# Description of the task:
Please copy each line of the listing below in which the word "agent" appears.

# # # # # # #

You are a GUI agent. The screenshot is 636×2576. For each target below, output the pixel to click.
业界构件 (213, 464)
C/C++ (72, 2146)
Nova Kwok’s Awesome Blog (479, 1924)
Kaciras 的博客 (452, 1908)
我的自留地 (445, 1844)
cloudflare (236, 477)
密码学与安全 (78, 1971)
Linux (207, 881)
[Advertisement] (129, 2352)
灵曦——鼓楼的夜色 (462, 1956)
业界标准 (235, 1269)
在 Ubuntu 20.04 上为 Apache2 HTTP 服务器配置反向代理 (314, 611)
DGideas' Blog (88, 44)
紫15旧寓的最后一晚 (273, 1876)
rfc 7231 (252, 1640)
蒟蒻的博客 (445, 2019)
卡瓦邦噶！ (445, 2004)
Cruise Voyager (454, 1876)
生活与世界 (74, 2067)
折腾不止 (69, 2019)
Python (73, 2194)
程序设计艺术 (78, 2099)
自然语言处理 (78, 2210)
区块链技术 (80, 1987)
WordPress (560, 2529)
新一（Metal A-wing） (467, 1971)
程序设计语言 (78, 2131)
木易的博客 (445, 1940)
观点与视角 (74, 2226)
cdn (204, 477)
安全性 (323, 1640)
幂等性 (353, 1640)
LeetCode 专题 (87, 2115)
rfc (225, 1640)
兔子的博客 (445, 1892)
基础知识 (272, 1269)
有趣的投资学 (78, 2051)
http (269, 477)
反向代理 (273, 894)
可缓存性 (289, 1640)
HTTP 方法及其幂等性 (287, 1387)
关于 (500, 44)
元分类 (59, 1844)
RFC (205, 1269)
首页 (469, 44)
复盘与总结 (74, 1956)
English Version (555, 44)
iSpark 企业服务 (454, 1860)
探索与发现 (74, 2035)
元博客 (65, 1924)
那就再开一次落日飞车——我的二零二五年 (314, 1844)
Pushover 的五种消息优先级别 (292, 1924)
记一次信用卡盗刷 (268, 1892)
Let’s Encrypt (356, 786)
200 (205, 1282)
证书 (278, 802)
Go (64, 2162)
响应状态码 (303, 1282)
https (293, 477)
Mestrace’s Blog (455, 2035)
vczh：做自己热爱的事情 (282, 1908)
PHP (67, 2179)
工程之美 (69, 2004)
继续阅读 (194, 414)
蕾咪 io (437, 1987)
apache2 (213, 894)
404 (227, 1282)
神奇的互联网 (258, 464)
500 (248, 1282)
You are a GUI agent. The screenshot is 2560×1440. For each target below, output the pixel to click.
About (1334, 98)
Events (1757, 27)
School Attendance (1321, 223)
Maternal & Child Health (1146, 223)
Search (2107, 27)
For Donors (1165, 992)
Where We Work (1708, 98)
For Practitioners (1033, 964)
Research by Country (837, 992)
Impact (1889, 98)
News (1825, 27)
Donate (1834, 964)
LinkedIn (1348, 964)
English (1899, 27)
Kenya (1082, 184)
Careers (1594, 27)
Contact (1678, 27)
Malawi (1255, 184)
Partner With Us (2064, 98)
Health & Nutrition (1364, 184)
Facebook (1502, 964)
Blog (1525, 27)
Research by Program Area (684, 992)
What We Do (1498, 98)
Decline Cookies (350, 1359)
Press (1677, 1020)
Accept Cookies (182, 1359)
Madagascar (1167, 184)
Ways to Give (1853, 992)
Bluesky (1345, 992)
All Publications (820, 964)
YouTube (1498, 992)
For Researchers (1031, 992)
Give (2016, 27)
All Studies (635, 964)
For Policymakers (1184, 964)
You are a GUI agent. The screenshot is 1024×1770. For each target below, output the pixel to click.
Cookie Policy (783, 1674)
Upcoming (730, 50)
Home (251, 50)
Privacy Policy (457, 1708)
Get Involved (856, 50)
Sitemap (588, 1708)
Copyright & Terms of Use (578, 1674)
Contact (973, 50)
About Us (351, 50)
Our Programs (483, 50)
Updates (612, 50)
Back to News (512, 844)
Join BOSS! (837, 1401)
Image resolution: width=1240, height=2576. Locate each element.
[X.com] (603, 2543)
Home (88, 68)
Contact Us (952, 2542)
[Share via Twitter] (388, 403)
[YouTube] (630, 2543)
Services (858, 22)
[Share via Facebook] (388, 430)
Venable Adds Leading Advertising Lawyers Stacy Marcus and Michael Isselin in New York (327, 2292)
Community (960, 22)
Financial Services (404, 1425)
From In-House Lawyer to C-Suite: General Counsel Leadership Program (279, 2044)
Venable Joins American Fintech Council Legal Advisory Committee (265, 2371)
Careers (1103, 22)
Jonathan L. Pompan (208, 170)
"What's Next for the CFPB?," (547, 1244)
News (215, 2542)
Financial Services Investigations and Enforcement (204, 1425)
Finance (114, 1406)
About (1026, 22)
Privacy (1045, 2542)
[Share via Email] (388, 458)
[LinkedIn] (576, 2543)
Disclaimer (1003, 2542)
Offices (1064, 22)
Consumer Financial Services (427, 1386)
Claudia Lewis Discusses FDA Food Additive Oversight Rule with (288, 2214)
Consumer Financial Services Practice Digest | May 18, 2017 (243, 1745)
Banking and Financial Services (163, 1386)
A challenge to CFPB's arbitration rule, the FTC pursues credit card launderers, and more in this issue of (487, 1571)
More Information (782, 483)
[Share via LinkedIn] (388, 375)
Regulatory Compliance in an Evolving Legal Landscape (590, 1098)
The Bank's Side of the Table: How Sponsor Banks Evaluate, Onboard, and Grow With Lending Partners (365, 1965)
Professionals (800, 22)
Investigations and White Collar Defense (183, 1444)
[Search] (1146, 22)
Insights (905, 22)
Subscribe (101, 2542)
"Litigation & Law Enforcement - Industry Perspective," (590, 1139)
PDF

# # # # # # #

# Your solution:
You are a GUI agent. The screenshot is 636×2576. For each target below, output the pixel to click.
You are a GUI agent. The screenshot is 2560×1440. For each target below, output the pixel to click.
You are a GUI agent. The screenshot is 1024×1770. For each target below, output the pixel to click.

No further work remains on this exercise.